Marc Guiu, 19, was the first teenager to score and briefly became Chelsea’s youngest Champions League goalscorer in a calamitous minute and 17 seconds for Ajax after captain Kenneth Taylor was sent off.

However, Guiu’s record was broken 33 minutes later when Estevao Willian, 18, scored the third of three penalties – after spot-kicks from Enzo Fernandez and Wout Weghorst – and a long-range strike from Moises Caicedo in a chaotic first half.

Chelsea made three changes at half-time, including forward Tyrique George, who scored from just inside the box three minutes after coming on to become the third teenager on the scoresheet.

Substitute midfielder Reggie Walsh, 17, then became the youngest player to appear for the club in the Champions League and the second youngest Englishman after Jack Wilshere for Arsenal.
It was a poor performance from Ajax, who have won this competition four times, with Taylor’s high and late lunge setting the tone.

And it was further indiscipline which effectively sealed the result. Weghorst, who had earlier scored from the spot after a foul by Tosin Adarabioyo, made a poor tackle on Fernandez, the Chelsea midfielder picking himself up to score the resultant penalty after 45 minutes.

Remarkably, Ajax gave away another penalty as Youri Baas trod on Estevao, who picked himself up to score in the sixth minute of first-half added time.

After George scored the fifth, both sides dropped in intensity.

Such was Chelsea’s dominance that manager Enzo Maresca began resting players like Caicedo, Fernandez and Adarabioyo, making all five changes by the 65-minute mark.

Ajax were once giants of European football but have now lost all three Champions League matches and sit bottom of the 36-team table. They are also without a win in four matches in all competitions.
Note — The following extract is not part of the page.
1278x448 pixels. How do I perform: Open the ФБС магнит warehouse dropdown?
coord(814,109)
Meanwhile, Chelsea have won back-to-back matches in Europe since losing their opening game at Bayern Munich, with a trip to Azerbaijan to face Qarabag next.
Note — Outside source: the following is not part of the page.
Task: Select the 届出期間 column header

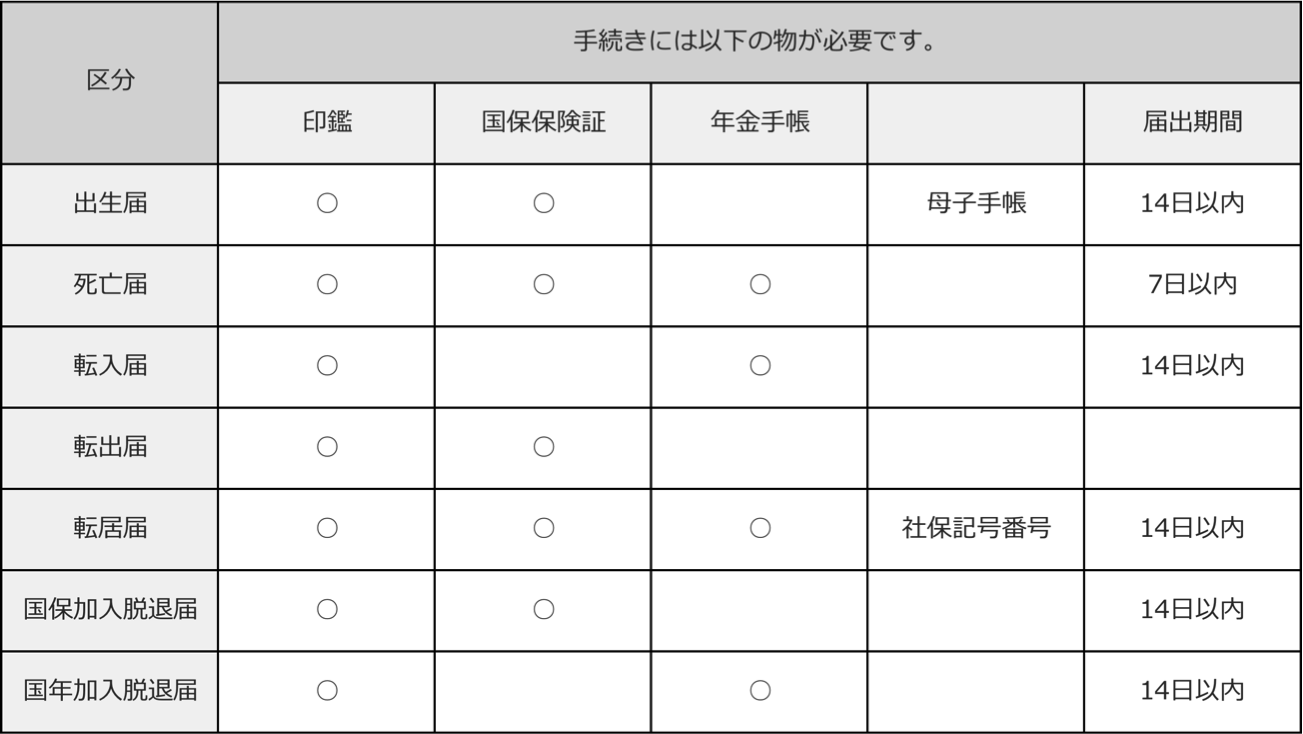Action: pyautogui.click(x=1192, y=123)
Ten players aged 21 or younger featured for Chelsea in this non-contest in west London.
And with an average age of just 22 years and 163 days, this was also the second youngest starting XI by an English side in the Champions League, bettered only by Arsenal against Olympiakos almost 16 years ago.
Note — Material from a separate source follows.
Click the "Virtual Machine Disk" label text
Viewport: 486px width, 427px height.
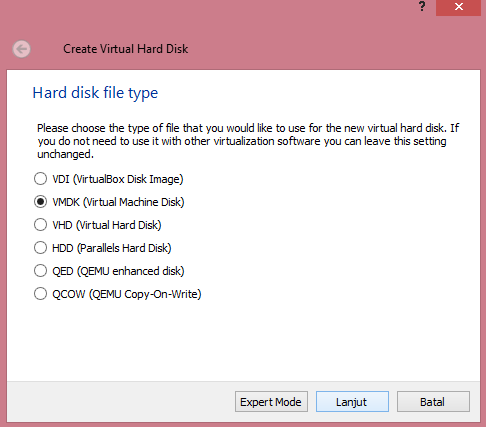[x=133, y=202]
Forwards Estevao, Guiu and George will all remember scoring their first Champions League goal while Walsh’s record as the youngest player to play in the competition, having just turned 17 on Monday, could stand for some time after taking it from now-Tottenham striker Dominic Solanke.

Maresca’s use of his players, with Josh Acheampong, Jorrel Hato, Romeo Lavia, Jamie Gittens and Buonanotte also being either 21 or younger, will have delighted the hierarchy at Stamford Bridge.

The only surprise was not seeing 16-year-old winger Ryan Kavuma-McQueen make his debut having made a senior matchday squad for the first time.
Chelsea have not used a player over 30 since the beginning of last season.

And this team selection and outing will have delighted the sporting directors and owners, who entered the dressing room again after the match, just as they do after every game regardless of the result.

They have purposely built the youngest team in the Premier League, which is also among the youngest in Europe’s top five leagues, with a view to seeing them grow together and someday challenge for major honours.

It is a model akin to the one that Ajax, one of the great talent factories in European football, have been famed for.

However, the Amsterdam club look in disarray and are a shell of Erik ten Hag’s team that drew 4-4 at Stamford Bridge with nine men in 2019, with their best academy product, Hato, having been poached by the Blues in the summer.